• Exercise requirements:
Reproduce the data below line for line, changing nothing.

________

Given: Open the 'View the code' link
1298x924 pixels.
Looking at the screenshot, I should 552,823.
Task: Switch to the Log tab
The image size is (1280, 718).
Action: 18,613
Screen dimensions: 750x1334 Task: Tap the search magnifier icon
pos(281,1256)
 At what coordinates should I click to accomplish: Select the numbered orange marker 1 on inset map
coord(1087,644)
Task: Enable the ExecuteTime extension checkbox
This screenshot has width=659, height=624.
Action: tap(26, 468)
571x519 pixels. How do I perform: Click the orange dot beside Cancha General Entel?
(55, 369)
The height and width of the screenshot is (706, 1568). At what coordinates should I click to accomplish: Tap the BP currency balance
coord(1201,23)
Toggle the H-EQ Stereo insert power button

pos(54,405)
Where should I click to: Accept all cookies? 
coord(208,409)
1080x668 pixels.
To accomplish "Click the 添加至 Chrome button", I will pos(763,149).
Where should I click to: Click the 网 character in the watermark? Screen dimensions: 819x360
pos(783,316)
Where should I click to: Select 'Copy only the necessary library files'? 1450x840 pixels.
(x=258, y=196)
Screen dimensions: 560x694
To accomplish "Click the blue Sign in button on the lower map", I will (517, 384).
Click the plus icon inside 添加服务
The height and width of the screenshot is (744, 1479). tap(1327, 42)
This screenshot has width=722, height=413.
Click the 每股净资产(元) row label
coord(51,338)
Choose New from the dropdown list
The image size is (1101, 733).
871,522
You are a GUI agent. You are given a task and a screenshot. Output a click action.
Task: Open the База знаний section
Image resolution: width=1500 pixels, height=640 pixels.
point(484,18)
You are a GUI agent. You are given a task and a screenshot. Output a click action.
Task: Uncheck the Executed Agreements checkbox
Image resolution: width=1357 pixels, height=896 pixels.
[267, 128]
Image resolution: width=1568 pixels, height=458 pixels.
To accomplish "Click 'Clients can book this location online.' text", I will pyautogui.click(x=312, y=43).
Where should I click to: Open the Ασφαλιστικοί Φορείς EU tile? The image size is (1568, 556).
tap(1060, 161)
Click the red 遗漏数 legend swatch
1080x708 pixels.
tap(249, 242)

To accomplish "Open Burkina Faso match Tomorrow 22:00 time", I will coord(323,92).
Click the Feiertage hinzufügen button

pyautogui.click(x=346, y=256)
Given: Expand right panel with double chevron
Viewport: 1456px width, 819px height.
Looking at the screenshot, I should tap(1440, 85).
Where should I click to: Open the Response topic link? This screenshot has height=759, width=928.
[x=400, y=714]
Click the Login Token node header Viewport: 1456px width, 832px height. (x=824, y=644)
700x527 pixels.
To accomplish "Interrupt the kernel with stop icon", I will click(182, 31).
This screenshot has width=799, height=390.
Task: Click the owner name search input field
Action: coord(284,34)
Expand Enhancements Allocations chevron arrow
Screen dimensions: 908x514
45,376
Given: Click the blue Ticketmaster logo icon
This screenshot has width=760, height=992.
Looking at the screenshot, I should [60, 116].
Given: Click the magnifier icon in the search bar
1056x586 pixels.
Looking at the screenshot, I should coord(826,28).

________

• Result:
Given: Open the 'View the code' link
1298x924 pixels.
Looking at the screenshot, I should 552,823.
Task: Switch to the Log tab
The image size is (1280, 718).
Action: 18,613
Screen dimensions: 750x1334 Task: Tap the search magnifier icon
pos(281,1256)
 At what coordinates should I click to accomplish: Select the numbered orange marker 1 on inset map
coord(1087,644)
Task: Enable the ExecuteTime extension checkbox
This screenshot has width=659, height=624.
Action: tap(26, 468)
571x519 pixels. How do I perform: Click the orange dot beside Cancha General Entel?
(55, 369)
The height and width of the screenshot is (706, 1568). At what coordinates should I click to accomplish: Tap the BP currency balance
coord(1201,23)
Toggle the H-EQ Stereo insert power button

pos(54,405)
Where should I click to: Accept all cookies? 
coord(208,409)
1080x668 pixels.
To accomplish "Click the 添加至 Chrome button", I will pos(763,149).
Where should I click to: Click the 网 character in the watermark? Screen dimensions: 819x360
pos(783,316)
Where should I click to: Select 'Copy only the necessary library files'? 1450x840 pixels.
(x=258, y=196)
Screen dimensions: 560x694
To accomplish "Click the blue Sign in button on the lower map", I will (517, 384).
Click the plus icon inside 添加服务
The height and width of the screenshot is (744, 1479). tap(1327, 42)
This screenshot has width=722, height=413.
Click the 每股净资产(元) row label
coord(51,338)
Choose New from the dropdown list
The image size is (1101, 733).
871,522
You are a GUI agent. You are given a task and a screenshot. Output a click action.
Task: Open the База знаний section
Image resolution: width=1500 pixels, height=640 pixels.
point(484,18)
You are a GUI agent. You are given a task and a screenshot. Output a click action.
Task: Uncheck the Executed Agreements checkbox
Image resolution: width=1357 pixels, height=896 pixels.
[267, 128]
Image resolution: width=1568 pixels, height=458 pixels.
To accomplish "Click 'Clients can book this location online.' text", I will pyautogui.click(x=312, y=43).
Where should I click to: Open the Ασφαλιστικοί Φορείς EU tile? The image size is (1568, 556).
tap(1060, 161)
Click the red 遗漏数 legend swatch
1080x708 pixels.
tap(249, 242)

To accomplish "Open Burkina Faso match Tomorrow 22:00 time", I will coord(323,92).
Click the Feiertage hinzufügen button

pyautogui.click(x=346, y=256)
Given: Expand right panel with double chevron
Viewport: 1456px width, 819px height.
Looking at the screenshot, I should tap(1440, 85).
Where should I click to: Open the Response topic link? This screenshot has height=759, width=928.
[x=400, y=714]
Click the Login Token node header Viewport: 1456px width, 832px height. (x=824, y=644)
700x527 pixels.
To accomplish "Interrupt the kernel with stop icon", I will click(182, 31).
This screenshot has width=799, height=390.
Task: Click the owner name search input field
Action: coord(284,34)
Expand Enhancements Allocations chevron arrow
Screen dimensions: 908x514
45,376
Given: Click the blue Ticketmaster logo icon
This screenshot has width=760, height=992.
Looking at the screenshot, I should [60, 116].
Given: Click the magnifier icon in the search bar
1056x586 pixels.
Looking at the screenshot, I should coord(826,28).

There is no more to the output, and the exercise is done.